“We are beginning to see glimmers of hope,” said Barack Obama in his 45 minute speech at Georgetown University yesterday, on Tuesday April 14. The U.S. President was defending his economic strategy and talking about what has been achieved so far in fighting the U.S. economy downturn which is not in its 16th month. As there was nothing new in his speech White House spokesman Robert Gibbs explained that it was a progress report, telling Americans what had been achieved and what lay ahead.
Obama mentioned the reproaches of his critics who say that he is spending with “reckless abandon” and said that it would be the worst if he cut spending.

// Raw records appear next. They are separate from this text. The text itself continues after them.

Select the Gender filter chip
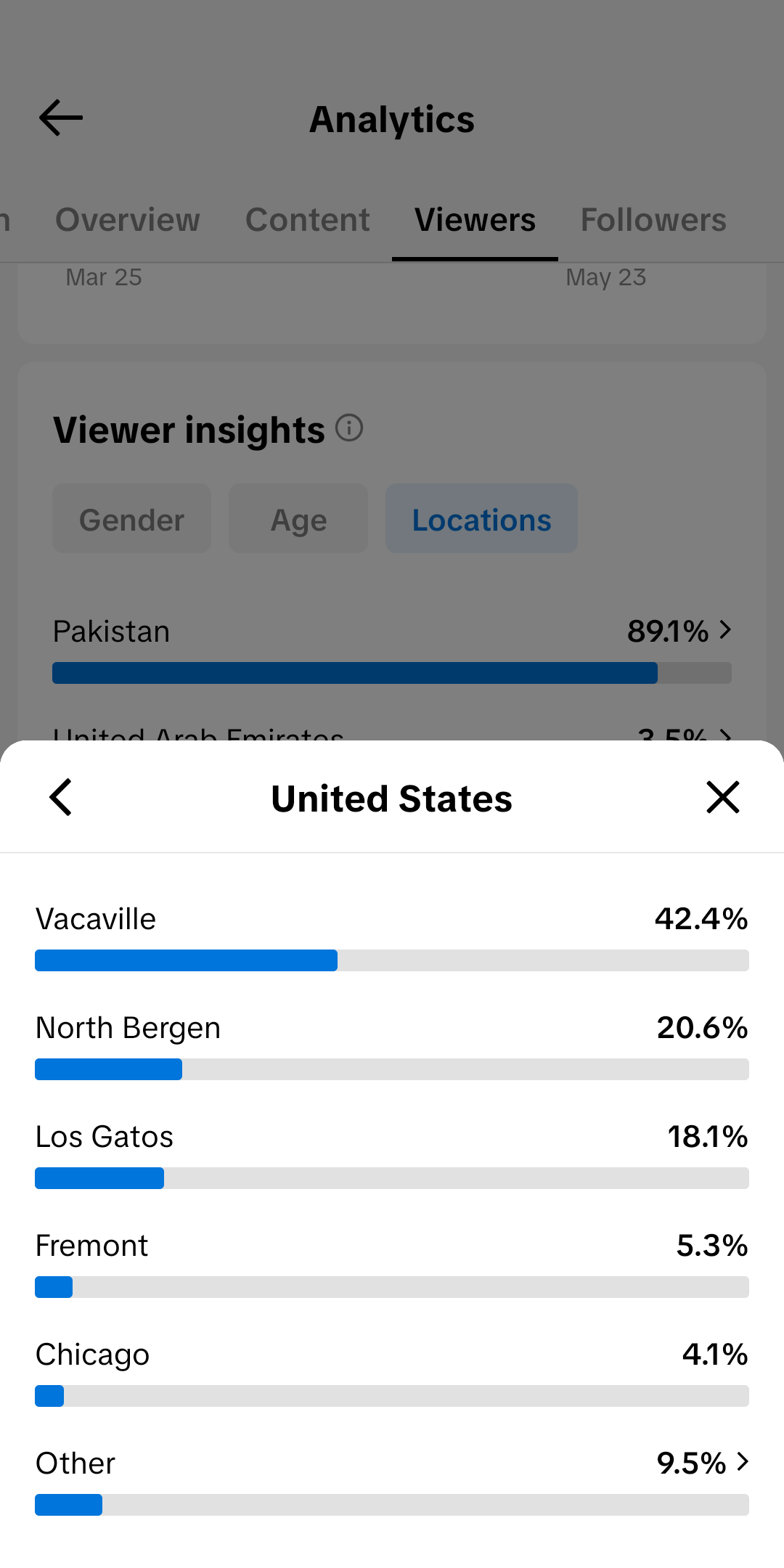Viewport: 784px width, 1568px height. [x=131, y=519]
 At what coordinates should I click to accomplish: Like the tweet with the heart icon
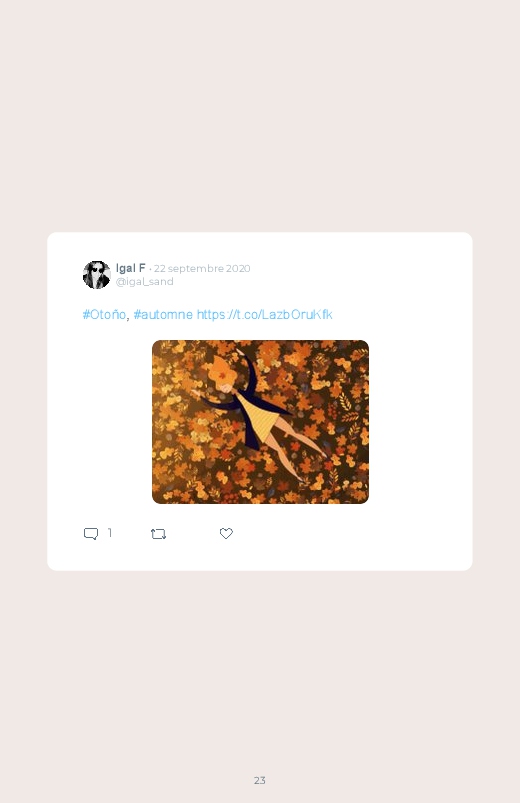[x=226, y=533]
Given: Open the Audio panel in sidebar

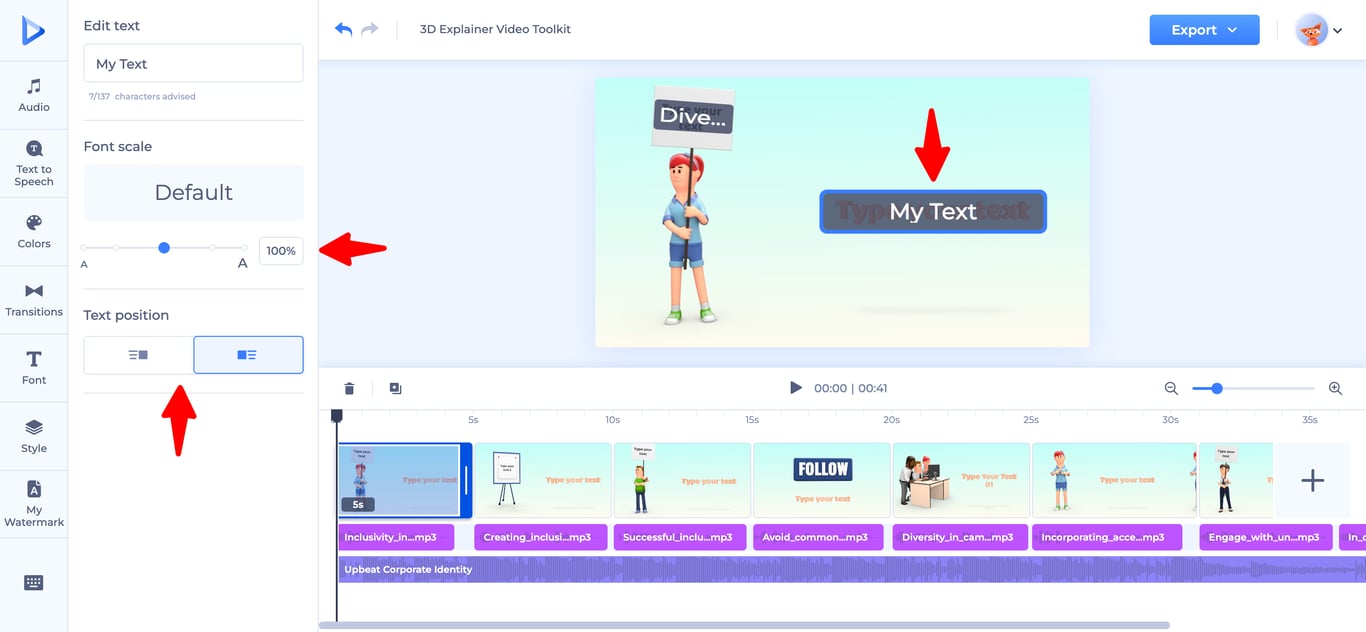Looking at the screenshot, I should point(34,95).
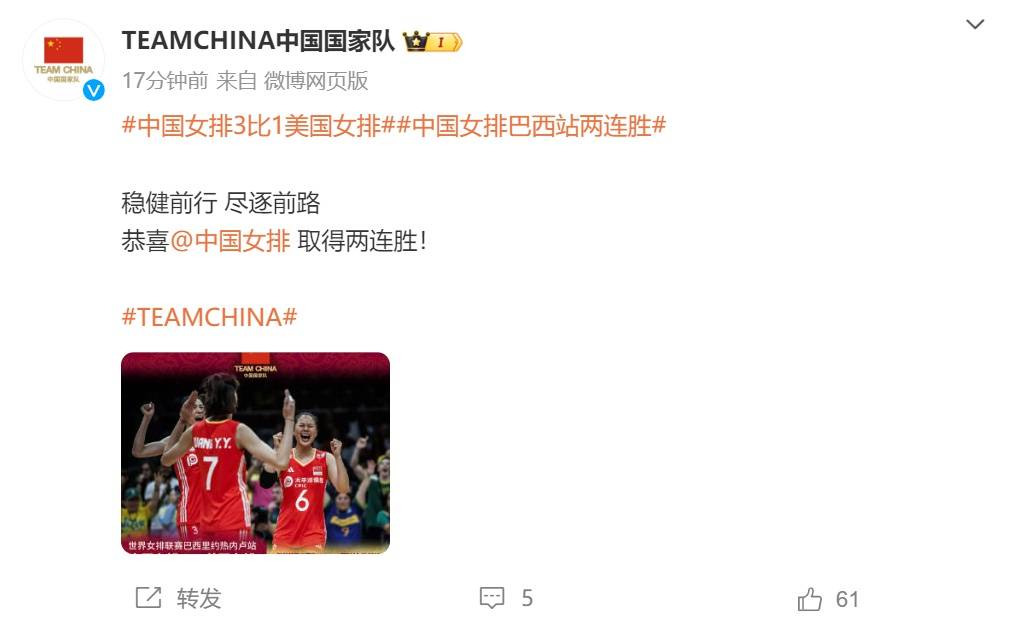Click the text 取得两连胜!
Viewport: 1015px width, 627px height.
tap(362, 241)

"I know there is criticism out there that my administration has somehow been spending with reckless abandon, pushing a liberal social agenda while mortgaging our children's future," Obama said.
"History has shown repeatedly that when nations do not take early and aggressive action to get credit flowing again, they have crises that last years and years instead of months and months -- years of low growth, years of low job creation, years of low
investment, all of which cost these nations far more than a course of bold, upfront action," he declared.

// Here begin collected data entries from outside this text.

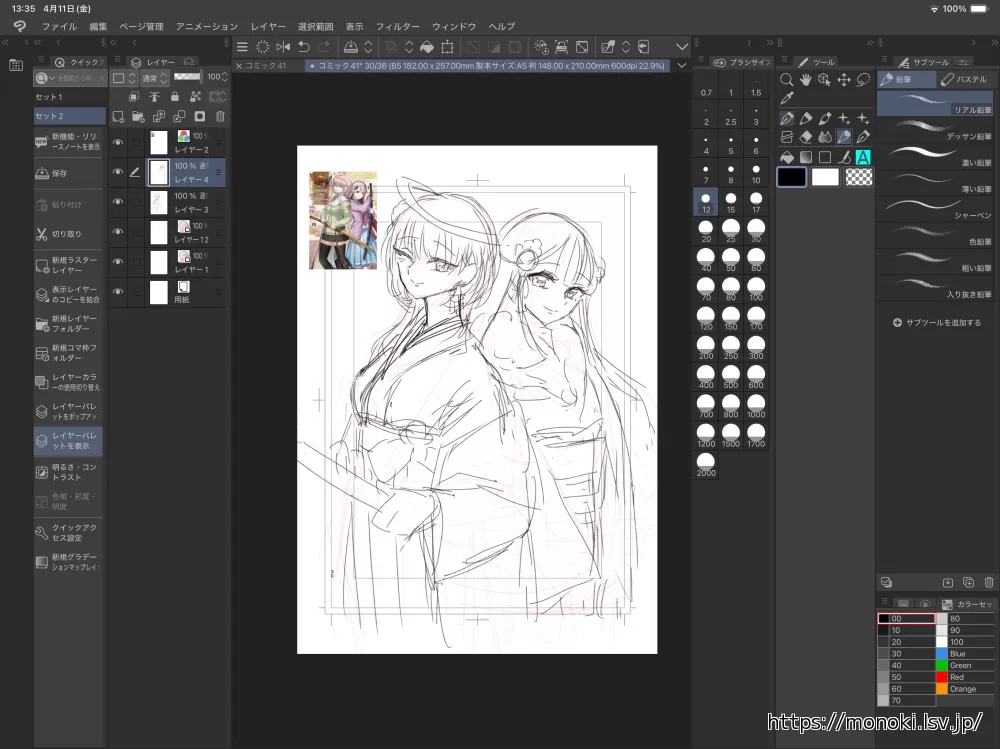The width and height of the screenshot is (1000, 749).
Task: Select the Lasso selection tool
Action: [x=863, y=80]
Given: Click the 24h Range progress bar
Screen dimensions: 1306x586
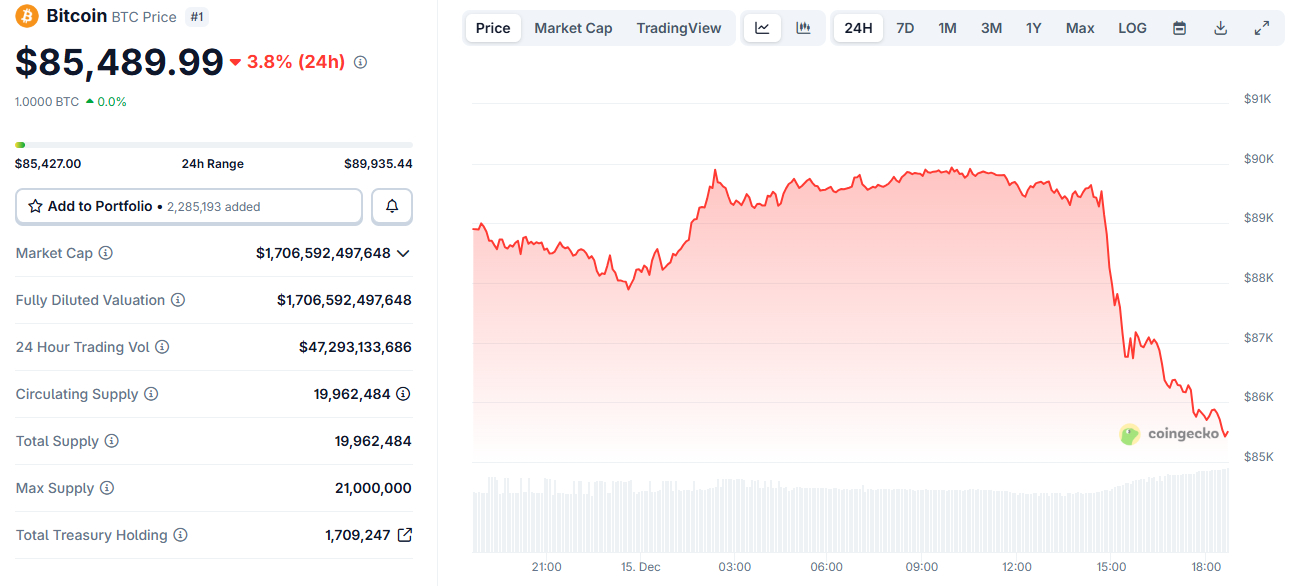Looking at the screenshot, I should coord(212,144).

"There is no doubt that times are still tough. But by no means are we out of the woods just yet. But from where we stand, for the very first time, we are beginning to see glimmers of hope," he added.

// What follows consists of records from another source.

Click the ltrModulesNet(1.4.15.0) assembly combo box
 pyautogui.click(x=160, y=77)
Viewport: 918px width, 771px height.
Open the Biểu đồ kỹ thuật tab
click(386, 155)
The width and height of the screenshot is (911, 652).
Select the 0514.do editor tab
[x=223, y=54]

Obama said that the implemented measures to cope with the crisis are already bringing their fruits. Schools and police departments had canceled planned layoffs, clean energy companies and construction companies were rehiring workers, and home-owners were refinancing at lower interest rates. Yet he noted that there is still much to do and warned that more job cuts and home losses should be expected.
"This is all welcome and encouraging news, but it does not mean that hard times are over. 2009 will continue to be a difficult year for America's economy," Obama said.
Speaking about the banks’ nationalization Obama underlined that taking over troubled banks would end up costing taxpayers more money and undermine already shaky confidence. The most crucial task for them was that the banks had the capital to start lending again.